The rest, as they say, was history. The bombing of two American embassies in Africa (1998), the bombing of the USS Cole at the port of Aden, in Yemen (2000), and, most tragically, the events of Sept. 11, 2001. Thousands of Americans died in the combined attacks; President Bush the Younger started a war that’s yet to end and can’t be won. It’s been going for nearly 18 years. The total cost (so far): 7,000 American troops dead, at least 244,000 foreign civilians killed and a cool $5.9 trillion in U.S. tax dollars wasted.

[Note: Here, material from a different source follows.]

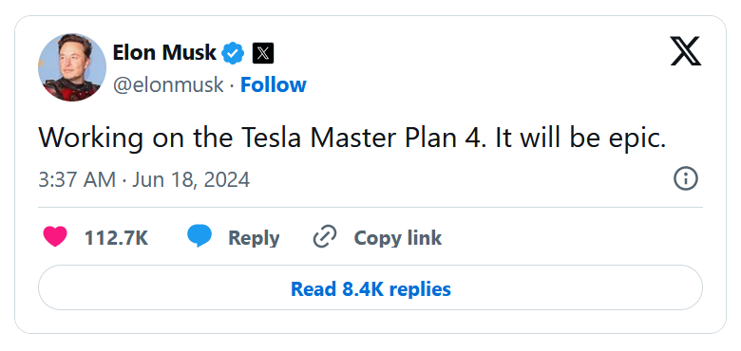Click the Reply text label

pyautogui.click(x=254, y=238)
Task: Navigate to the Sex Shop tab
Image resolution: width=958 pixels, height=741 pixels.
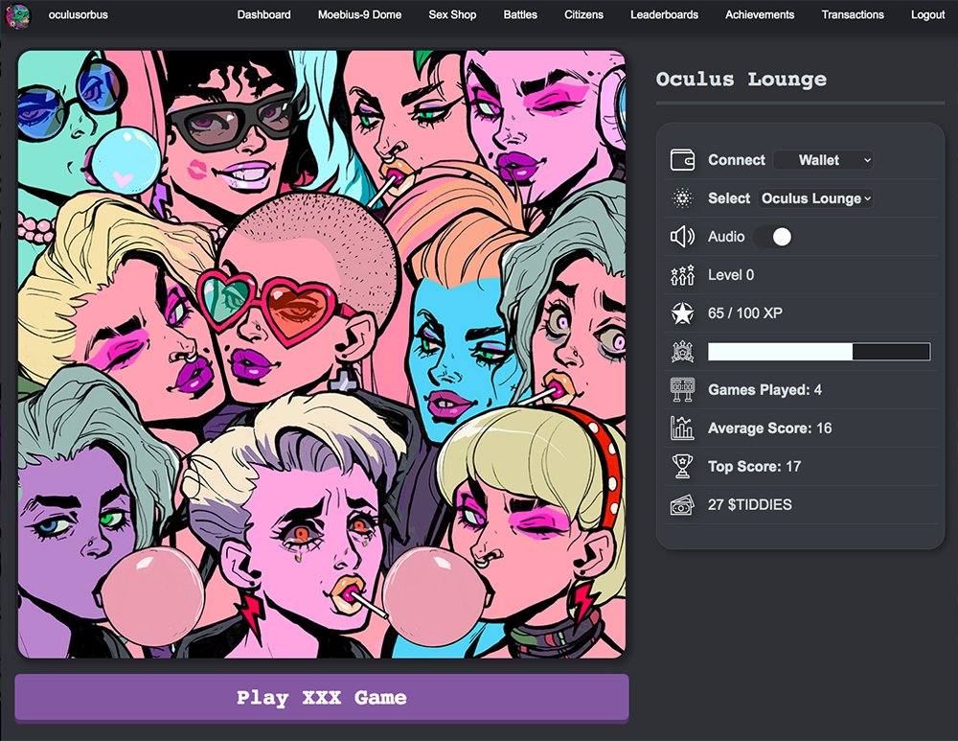Action: [x=452, y=14]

Perhaps American policymakers, pundits and the people at large ought to remember this tragic course of events, what the great author Chalmers Johnson referred to as “blowback.” If they did, it’d be clear that today’s fresh infusion of U.S. troops back into the vicinity of the Islamic holy places is a major event with potentially devastating consequences for the U.S. military—and perhaps even the American homeland.
It seems this latest move into Saudi Arabia is all risk and no reward. What can the U.S. possibly achieve in the kingdom: protecting a venal Saudi theocracy that can defend itself quite easily from the inflated threat of sanctions-laden Iran? The risks, on the other hand, are many, and bear striking resemblance to what did unfold the last time Washington thought it prudent to garrison Saudi Arabia.
Maybe the U.S. will get lucky and suffer only a few terror attacks on its troops in the kingdom. Then again, Washington might just blunder into an unnecessary, unwinnable, unethical war with the Islamic Republic of Iran, a nation of 80 million, and further destabilize an already precarious region. The nightmare, but totally possible, scenario would be the radicalization of new Saudi and transnational jihadis who then take the fight to New York or Los Angeles.
It’s happened before, back when America was far less unpopular in the Mideast and the Muslim world than it is today. Don’t count it out.
Yes, the US is directly responsible for Al Qaeda. Osama bin Laden may be dead but his organization lives on in the shadows all over the world and the US keeps poking a stick at it.